The mass of the bird is $m_b=0.07 kg$.

The minimum power output is $p_{min}=10 \mathrm{watt}/\mathrm{kg}$.

The minimum power output is $p_{max}=25 \mathrm{watt}/\mathrm{kg}$.

The number of flaps per second is N = 10 beat/s.

The relationship between the power and work is given by,

$\mathit{P}\mathbf{=}\frac{\mathbf{W}}{\mathbf{t}}$ 

Here, P, is power, W is work done, and t is time.

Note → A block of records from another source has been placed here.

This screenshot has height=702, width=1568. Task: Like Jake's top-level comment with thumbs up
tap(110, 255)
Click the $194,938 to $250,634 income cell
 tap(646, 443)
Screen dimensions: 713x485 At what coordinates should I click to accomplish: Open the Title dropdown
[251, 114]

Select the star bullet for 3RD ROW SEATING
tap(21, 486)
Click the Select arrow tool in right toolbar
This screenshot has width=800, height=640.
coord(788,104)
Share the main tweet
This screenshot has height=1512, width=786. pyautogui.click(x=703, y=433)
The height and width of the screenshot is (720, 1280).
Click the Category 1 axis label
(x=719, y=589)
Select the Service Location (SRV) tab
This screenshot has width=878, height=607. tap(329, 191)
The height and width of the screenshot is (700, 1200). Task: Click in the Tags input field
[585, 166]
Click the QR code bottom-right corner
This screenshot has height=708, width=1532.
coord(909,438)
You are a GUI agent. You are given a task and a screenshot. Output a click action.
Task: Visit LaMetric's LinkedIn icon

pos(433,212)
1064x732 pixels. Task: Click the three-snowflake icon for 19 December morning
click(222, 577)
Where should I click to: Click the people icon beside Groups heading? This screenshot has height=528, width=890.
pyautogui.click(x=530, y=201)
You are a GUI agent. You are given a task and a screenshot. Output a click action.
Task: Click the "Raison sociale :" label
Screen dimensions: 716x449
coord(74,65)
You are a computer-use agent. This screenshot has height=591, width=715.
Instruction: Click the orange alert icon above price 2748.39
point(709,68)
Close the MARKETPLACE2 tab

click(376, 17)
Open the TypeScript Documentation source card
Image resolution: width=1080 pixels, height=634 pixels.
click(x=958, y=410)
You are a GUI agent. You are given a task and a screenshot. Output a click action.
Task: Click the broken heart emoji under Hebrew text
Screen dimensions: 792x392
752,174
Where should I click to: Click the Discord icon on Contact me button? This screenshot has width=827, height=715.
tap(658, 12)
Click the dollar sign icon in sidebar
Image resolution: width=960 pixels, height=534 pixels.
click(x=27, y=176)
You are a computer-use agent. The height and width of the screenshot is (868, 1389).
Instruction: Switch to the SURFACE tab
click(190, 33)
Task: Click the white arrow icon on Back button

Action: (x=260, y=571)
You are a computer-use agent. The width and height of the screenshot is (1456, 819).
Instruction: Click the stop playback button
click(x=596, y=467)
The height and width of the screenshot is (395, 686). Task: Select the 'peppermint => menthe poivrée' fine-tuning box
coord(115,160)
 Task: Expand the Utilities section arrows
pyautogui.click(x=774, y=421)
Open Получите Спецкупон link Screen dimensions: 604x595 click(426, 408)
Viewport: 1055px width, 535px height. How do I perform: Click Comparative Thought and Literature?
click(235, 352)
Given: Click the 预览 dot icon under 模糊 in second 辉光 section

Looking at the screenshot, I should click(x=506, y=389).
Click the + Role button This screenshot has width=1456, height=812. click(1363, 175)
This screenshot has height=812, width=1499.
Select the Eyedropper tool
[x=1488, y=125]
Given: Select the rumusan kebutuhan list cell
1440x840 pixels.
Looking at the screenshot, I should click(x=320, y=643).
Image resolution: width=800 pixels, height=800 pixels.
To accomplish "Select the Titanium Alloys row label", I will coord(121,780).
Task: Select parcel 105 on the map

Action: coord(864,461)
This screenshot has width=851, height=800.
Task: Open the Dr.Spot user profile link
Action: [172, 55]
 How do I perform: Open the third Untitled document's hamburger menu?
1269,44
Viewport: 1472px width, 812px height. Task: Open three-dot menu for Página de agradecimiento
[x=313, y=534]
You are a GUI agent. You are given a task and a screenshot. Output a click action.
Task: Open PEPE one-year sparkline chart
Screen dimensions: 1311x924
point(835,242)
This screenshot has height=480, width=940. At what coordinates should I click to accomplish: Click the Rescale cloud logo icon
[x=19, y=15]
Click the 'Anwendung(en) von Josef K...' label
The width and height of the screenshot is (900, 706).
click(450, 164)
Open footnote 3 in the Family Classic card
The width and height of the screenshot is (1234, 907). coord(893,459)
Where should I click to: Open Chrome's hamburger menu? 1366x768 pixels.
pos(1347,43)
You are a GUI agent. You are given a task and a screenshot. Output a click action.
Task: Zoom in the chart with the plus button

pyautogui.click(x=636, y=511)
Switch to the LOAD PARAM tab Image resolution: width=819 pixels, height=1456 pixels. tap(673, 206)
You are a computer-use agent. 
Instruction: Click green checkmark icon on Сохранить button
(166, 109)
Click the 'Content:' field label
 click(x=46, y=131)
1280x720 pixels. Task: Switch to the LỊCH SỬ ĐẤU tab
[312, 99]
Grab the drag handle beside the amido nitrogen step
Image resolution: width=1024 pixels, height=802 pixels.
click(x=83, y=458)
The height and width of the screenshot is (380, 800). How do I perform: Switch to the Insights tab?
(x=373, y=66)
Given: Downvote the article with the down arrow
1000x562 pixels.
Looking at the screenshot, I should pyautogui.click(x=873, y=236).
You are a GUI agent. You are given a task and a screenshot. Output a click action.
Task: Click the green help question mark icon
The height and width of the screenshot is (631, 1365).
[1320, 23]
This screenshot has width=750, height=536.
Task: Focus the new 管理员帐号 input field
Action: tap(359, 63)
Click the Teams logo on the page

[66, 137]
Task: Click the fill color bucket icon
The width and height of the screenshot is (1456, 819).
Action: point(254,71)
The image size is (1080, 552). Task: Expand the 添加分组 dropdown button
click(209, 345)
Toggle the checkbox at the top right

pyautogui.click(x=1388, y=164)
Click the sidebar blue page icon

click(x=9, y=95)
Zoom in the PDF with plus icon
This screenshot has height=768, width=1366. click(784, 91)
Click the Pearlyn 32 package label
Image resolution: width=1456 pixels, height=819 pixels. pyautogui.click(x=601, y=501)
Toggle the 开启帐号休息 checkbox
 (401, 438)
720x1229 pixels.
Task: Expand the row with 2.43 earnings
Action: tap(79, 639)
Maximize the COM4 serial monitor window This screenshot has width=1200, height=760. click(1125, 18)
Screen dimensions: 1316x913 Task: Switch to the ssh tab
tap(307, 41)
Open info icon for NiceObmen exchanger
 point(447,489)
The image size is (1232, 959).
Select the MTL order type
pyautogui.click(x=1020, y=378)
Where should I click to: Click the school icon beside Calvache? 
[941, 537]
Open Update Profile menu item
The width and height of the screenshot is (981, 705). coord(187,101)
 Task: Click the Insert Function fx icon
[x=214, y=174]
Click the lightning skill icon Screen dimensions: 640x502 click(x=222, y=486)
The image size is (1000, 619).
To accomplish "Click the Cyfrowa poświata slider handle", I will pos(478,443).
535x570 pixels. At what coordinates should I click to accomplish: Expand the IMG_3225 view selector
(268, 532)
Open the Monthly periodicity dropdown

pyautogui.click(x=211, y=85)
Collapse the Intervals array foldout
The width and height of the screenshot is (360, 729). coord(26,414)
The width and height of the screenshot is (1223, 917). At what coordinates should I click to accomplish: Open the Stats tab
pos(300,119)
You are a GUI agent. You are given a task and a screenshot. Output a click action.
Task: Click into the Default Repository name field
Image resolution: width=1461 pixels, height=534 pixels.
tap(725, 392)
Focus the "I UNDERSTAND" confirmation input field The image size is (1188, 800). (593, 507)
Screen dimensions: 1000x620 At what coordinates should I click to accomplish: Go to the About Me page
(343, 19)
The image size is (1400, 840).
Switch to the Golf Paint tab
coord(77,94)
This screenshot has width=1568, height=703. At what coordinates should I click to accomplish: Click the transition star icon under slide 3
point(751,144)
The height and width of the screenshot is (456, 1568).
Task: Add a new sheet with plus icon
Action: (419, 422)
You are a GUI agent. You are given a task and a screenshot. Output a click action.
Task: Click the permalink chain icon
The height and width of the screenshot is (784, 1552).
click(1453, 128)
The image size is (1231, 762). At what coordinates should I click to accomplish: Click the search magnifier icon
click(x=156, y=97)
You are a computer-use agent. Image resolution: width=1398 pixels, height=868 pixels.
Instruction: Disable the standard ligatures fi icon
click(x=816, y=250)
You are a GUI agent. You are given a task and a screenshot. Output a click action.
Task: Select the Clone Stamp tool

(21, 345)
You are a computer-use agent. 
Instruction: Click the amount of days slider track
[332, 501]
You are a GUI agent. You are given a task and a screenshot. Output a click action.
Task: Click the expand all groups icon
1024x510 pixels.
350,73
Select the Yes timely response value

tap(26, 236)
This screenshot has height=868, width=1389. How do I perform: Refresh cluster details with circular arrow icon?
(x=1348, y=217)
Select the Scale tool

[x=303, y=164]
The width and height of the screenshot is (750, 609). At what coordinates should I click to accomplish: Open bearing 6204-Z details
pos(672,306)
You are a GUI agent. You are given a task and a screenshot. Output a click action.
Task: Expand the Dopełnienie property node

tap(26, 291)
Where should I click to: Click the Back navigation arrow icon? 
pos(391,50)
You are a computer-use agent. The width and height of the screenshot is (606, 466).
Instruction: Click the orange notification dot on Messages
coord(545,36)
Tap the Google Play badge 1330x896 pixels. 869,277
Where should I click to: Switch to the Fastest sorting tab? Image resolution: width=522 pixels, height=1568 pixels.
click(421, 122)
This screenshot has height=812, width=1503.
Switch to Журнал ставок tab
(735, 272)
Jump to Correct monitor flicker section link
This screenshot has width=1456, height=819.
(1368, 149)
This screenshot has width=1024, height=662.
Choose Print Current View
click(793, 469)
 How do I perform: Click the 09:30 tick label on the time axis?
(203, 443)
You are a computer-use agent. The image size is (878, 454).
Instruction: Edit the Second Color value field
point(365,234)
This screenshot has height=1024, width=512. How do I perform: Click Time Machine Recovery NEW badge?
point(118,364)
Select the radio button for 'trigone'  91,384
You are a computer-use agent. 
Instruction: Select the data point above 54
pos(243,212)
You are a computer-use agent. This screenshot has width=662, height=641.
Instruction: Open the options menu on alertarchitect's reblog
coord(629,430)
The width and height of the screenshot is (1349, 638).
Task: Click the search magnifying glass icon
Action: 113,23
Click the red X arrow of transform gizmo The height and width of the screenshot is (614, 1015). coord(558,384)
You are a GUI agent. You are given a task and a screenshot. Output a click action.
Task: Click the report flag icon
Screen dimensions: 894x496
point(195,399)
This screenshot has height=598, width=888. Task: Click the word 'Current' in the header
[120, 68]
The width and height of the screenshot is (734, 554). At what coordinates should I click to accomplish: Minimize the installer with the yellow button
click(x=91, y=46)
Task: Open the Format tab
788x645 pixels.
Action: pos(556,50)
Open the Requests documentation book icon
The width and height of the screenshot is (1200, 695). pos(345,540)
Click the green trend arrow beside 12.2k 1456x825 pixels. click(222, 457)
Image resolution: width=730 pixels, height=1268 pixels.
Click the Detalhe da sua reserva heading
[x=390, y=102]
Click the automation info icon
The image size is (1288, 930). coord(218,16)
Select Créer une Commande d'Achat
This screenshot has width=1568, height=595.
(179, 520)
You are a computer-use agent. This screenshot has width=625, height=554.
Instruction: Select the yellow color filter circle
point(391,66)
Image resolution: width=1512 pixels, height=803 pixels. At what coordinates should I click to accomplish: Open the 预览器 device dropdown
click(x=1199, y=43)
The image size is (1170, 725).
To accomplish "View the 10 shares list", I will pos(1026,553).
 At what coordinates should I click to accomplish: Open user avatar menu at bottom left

Find the minimum power as follows.

                                        $$\begin{gathered} P_{min}=P_{min}\times m_b \\ =\left(10 watt/kg\right)\left(0.07 kg\right) \\ =0.7 watt \end{gathered}$$      

Find the maximum power as follows.

                                        $$\begin{gathered} P_{max}=P_{max}\times m_b \\ =\left(25 watt/kg\right)\left(0.07 kg\right) \\ =1.75 watt \end{gathered}$$        

Find the work done corresponding to the minimum power as follows.

                                         $$\begin{gathered} W_{min}=\frac{0.7 J/s}{10 beat/s} \\ =0.07 J/beat \end{gathered}$$   

Find the work done corresponding to the maximum power as follows.

                                          $$\begin{gathered} W_{max}=\frac{1.75 J/s}{10 beat/s} \\ =0.175 J/beat \end{gathered}$$

Therefore, the required work done are 0.07 J/beat, and 0.175 J/beat.

Power output of the athlete is P = 1.4 kW or P = 1400 W.

The Mass of athlete is m = 70 kg.

Steady power output of the athlete is P = 500 W.

 Power output per kilogram of the body mass is given by,

                                                       $$\begin{gathered} \frac{\mathrm{P}}{\mathrm{M}}=\frac{500 \mathrm{W}}{70 \mathrm{kg}} \\ \approx 7 \mathrm{W}/\mathrm{g} \end{gathered}$$

Since, the power output in order to fly ranges from 10 to 25 Watts, and the value of is P/m less when compared to the range of flying.

Now, the athlete can expend $\frac{1400 \mathrm{W}}{70 \mathrm{kg}}=20 \mathrm{W}/\mathrm{kg}$ for short interval of time. Hence, it is not possible for a human powered aircraft to fly for extended periods by flapping its wings.